> **DIRECTIONS FOR THIS TASK**
Copy out the lines below word for word, leaving out the pictures.

> **INPUT MATERIAL**
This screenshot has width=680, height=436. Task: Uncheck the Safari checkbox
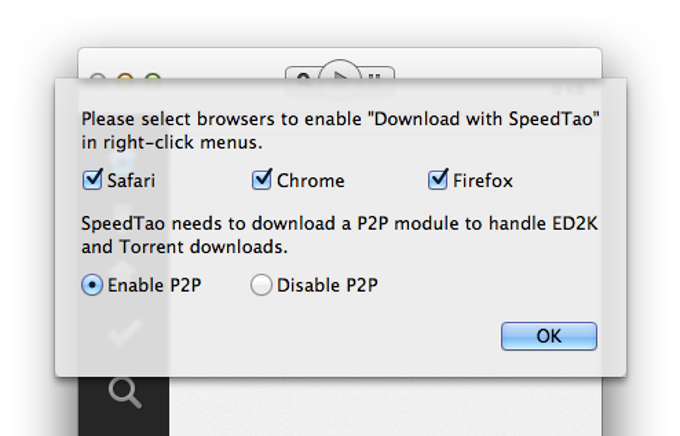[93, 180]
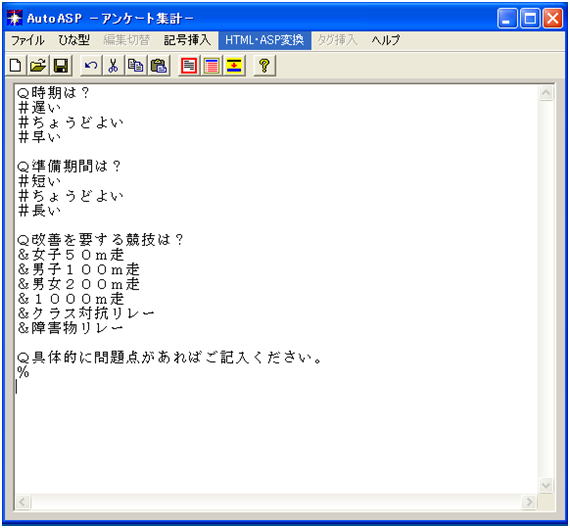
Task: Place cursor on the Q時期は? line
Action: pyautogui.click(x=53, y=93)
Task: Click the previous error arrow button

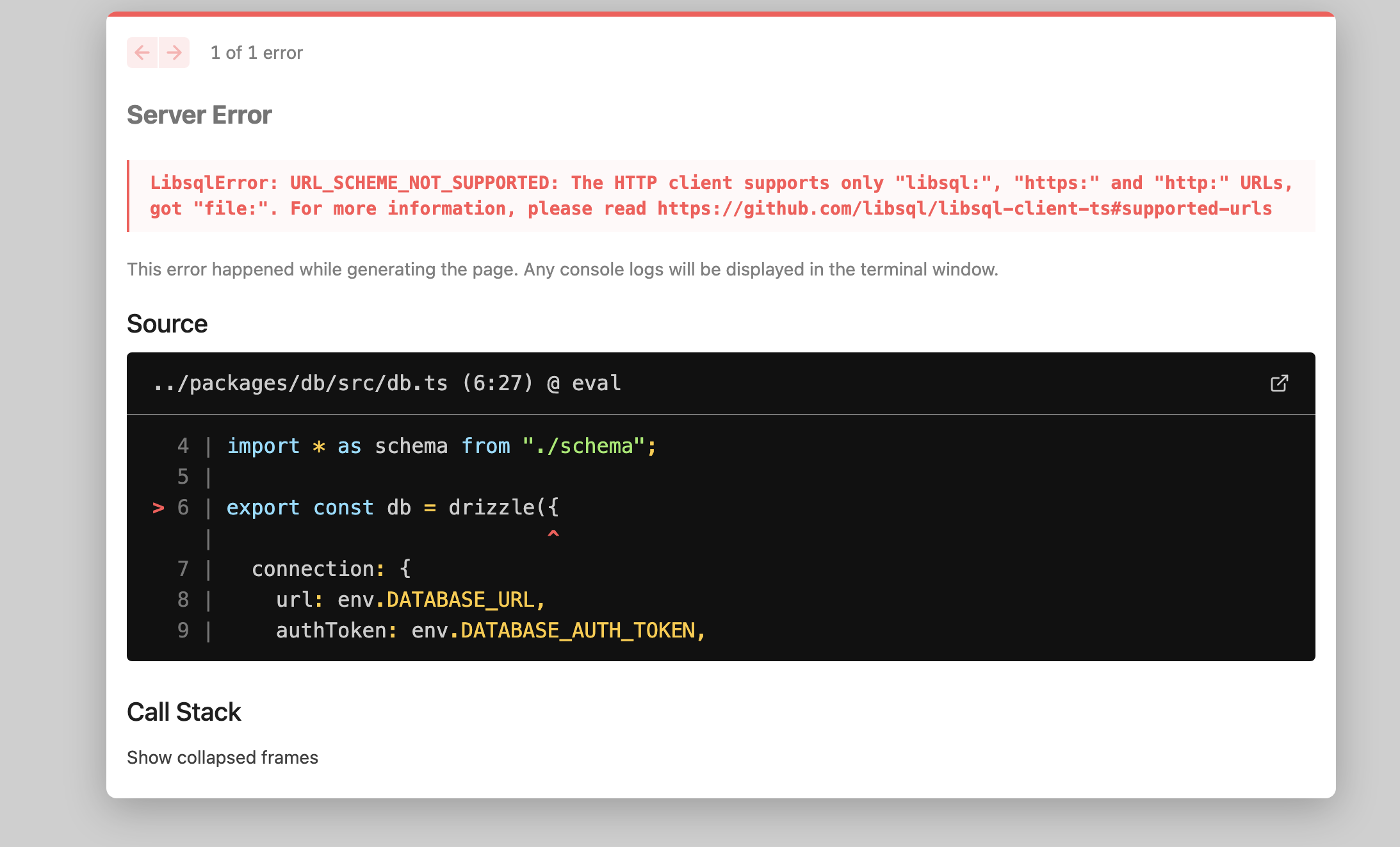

> **OUTPUT**
This screenshot has width=680, height=436. Task: Uncheck the Safari checkbox
[93, 180]
Task: Place cursor on the Q時期は? line
Action: pyautogui.click(x=53, y=93)
Task: Click the previous error arrow button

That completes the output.